Effects of terminal biphenyl ring geometry on the photophysical properties of closo-o-carboranyl–anthracene dyads†
Abstract
Four anthracene-based compounds bearing phenyl (AC) or biphenyl (oAC, mAC, and pAC) substituents at C10 and a closo-o-carboranyl unit at C9 were prepared and fully characterized to establish a design strategy for enhancing the solution- and solid-state emissive properties of closo-o-carboranyl luminophores at ambient temperature. In all solid-state molecular structures, the anthracene moieties were severely distorted because of intramolecular steric hindrance, which indicated that structural variation around the o-carborane cage was strongly inhibited.
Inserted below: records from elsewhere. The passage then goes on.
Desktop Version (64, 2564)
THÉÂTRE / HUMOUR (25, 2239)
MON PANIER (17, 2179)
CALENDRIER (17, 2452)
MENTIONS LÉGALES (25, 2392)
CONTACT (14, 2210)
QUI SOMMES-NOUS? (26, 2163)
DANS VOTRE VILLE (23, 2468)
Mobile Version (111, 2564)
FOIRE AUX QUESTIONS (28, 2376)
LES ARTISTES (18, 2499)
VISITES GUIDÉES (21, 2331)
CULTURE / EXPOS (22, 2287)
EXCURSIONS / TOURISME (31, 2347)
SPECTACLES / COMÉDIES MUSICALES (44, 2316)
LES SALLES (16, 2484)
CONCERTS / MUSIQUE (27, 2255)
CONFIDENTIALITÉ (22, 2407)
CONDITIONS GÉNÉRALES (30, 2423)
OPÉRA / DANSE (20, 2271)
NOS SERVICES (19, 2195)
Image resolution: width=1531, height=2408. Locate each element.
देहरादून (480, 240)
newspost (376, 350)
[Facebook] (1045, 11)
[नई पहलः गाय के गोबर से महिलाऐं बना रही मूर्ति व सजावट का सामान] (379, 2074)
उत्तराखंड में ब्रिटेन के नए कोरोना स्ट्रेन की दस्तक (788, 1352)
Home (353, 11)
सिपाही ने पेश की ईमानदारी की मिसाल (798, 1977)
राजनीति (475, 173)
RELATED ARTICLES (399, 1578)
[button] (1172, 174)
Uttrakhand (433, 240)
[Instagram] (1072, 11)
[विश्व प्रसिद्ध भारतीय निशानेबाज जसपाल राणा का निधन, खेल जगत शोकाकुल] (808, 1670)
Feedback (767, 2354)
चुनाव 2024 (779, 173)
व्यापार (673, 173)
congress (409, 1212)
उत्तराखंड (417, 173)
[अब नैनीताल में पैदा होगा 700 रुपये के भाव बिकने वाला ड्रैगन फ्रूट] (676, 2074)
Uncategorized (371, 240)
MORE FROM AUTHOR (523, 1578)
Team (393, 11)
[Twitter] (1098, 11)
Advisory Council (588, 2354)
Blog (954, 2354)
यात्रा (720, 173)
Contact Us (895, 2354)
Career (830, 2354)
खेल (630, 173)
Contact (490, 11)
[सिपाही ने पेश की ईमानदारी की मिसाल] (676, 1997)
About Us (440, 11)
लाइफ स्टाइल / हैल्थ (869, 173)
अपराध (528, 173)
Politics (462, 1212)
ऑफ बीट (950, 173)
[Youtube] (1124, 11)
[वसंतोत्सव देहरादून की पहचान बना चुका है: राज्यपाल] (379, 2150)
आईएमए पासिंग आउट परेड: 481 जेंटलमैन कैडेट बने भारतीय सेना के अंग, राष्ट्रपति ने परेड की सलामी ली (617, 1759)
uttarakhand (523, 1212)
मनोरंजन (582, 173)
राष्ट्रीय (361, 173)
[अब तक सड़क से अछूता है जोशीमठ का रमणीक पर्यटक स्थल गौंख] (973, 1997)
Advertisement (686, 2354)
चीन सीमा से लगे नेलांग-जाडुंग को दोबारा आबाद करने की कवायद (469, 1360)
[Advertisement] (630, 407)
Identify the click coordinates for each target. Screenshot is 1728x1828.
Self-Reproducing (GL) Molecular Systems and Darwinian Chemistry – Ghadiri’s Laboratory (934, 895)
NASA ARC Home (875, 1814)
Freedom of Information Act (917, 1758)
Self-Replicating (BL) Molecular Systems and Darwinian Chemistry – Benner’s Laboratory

Compared to the other o-carboranyl compounds, oAC, possessing an ortho-type biphenyl group, exhibited much higher emission intensity, quantum efficiency, and radiative decay constant in tetrahydrofuran solution and film state at 298 K. The electronic transitions calculated for first excited states showed that emission originated from intramolecular charge-transfer (ICT) transitions involving o-carborane. The ground-state energy barriers were calculated based on the relative energies at dihedral angles centered at the bonding axis between anthracene and (bi)phenyl groups and implied that the rotational motion of the terminal (bi)phenyl rings was less restricted in oAC than in the other compounds. Furthermore, the orbital contributions calculated for electronic transitions in the first excited state indicated that structural variation around the terminal (bi)phenyl rings suppressed ICT transitions. The above findings reveal that the molecular rigidity of the moiety appended to aromatic rings in o-carboranyl–anthracene dyads strongly affects the efficiency of their ICT-based emission and suggest that this emission can be enhanced via the attachment of rigid substituents to o-carboranyl luminophores.